Marshall Soper

Personal information
- Full name: Marshall Soper
- Date of birth: 12 May 1960 (age 66)
- Place of birth: Newcastle, Australia
- Position: Striker

Senior career*
- Years: Team / Apps / (Gls)
- 1981–1982: A.P.I.A. Leichhardt / 49 / (26)
- 1983–1988: Sydney Olympic / 127 / (48)
- 1988: Wollongong City / 9 / (10)
- 1989: Sydney Olympic / 18 / (6)
- 1989–1990: Parramatta Eagles / 121 / (42)
- 1991: Penang FA / 30 / (11)
- 1992–1993: Parramatta Eagles / 24 / (8)
- 1994–1995: Marconi Fairfield / 13 / (11)
- 1995: Perak / 30 / (18)
- 1996: Bonnyrigg White Eagles

International career^{‡}
- 1983–1986: Australia / 42 / (9)

Managerial career
- 1998: Fairfield Bulls
- 2001: Wollongong United
- 2014-2015: DRB-Hicom F.C.
- 2017: Parramatta FC

= Marshall Soper =

Australian soccer player

Marshall Soper, born 12 May 1960, is a former football (soccer) and Australia International.

==Career==
A bustling but skilful centre-forward with a reputation for hot-headedness, he was originally from the Hunter region, 2 hours north of Sydney. In 1981 he was signed by APIA Leichhardt, helping them win the 1982 NSL Cup. In 1983 he was signed by their local rivals Sydney Olympic where he would spend the next 7 seasons and where he would make his name as a player, he scored 60 goals in 151 appearances in all competitions for the club between 1983 and 1989, in the process becoming a household name and star for the Socceroos. He suffered a knee cruciate ligament injury while playing for the club.

After finishing up with Olympic, Soper also played an important role during a successful period at Parramatta FC, helping the club win the 1991 NSL Cup.

At a national level, Soper played 29 times for the Socceroos, scoring four goals, mostly in "XI" matches against club teams.

In 1991, he top scored (11 goals) for Penang FA in the Malaysian Premier League.

In 1995, he signed for Malaysian side Perak.

Soper trialled with Arsenal FC.

In 2003, he signed for Australian side Mingara Lakers.

In later years he coached the Fairfield Bulls and Illawarra Lions.

In late 2010 it was announced that he would become a coach for Newcastle United Jets.

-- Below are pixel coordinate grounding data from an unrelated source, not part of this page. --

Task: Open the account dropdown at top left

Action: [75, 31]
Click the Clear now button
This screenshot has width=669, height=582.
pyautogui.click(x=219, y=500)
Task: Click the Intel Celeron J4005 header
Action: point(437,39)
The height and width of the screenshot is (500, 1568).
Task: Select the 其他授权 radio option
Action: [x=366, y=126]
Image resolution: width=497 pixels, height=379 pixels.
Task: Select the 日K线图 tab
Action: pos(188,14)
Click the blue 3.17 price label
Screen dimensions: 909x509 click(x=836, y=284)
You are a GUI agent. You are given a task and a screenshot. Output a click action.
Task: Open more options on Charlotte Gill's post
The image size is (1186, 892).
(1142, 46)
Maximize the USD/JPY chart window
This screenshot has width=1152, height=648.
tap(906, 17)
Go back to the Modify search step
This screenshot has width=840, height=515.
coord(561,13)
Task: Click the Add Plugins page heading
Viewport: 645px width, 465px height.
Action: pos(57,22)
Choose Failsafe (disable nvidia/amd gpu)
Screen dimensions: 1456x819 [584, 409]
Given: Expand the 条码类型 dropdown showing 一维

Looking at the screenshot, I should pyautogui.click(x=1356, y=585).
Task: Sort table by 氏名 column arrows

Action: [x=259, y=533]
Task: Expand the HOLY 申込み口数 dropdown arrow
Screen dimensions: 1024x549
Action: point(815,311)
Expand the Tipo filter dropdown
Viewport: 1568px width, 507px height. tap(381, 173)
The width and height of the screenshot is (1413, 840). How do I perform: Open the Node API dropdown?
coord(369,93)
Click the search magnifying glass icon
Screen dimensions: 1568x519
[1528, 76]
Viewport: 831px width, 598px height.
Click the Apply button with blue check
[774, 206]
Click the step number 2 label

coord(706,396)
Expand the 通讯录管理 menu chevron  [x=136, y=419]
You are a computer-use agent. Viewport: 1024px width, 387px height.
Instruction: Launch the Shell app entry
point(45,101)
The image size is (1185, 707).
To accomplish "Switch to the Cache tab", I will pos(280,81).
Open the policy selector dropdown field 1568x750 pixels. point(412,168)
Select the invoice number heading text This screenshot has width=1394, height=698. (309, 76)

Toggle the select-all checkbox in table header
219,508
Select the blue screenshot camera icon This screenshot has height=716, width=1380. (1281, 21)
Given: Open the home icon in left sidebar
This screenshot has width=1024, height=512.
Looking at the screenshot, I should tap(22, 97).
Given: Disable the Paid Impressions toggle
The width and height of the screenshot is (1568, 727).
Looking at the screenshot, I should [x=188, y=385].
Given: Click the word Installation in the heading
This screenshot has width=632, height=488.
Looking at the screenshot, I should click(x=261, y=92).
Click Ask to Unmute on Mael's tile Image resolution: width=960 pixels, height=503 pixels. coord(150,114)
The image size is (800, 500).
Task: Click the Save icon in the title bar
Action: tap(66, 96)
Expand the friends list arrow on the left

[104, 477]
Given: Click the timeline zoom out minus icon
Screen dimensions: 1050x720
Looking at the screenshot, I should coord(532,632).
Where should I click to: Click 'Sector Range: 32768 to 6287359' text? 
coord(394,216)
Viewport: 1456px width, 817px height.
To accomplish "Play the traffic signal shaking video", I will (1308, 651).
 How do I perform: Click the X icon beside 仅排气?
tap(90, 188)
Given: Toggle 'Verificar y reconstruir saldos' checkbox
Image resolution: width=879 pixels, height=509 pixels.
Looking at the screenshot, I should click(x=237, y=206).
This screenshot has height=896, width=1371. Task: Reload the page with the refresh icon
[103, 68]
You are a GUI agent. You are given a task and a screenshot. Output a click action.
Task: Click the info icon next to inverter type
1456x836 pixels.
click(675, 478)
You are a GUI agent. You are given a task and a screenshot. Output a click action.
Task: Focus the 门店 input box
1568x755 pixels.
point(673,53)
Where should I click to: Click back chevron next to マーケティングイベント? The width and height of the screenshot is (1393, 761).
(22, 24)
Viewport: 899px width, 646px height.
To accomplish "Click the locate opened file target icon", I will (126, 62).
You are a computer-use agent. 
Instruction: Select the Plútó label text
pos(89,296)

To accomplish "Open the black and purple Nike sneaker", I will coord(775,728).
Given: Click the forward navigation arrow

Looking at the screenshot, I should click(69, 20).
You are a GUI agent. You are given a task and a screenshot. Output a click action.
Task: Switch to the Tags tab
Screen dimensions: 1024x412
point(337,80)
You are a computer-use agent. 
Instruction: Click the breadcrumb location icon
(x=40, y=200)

Soper then moved to a team in the Illawarra Premier League the Coniston Lions FC to become their club coaching director before accepting the post at his former club Perak FA as their academy head coach in April 2013.

Soper was head coach of Malaysian club DRB-Hicom F.C. between December 2014 to February 2015.

He also became head coach of his former club, Parramatta FC, during the 2017 NPL NSW season.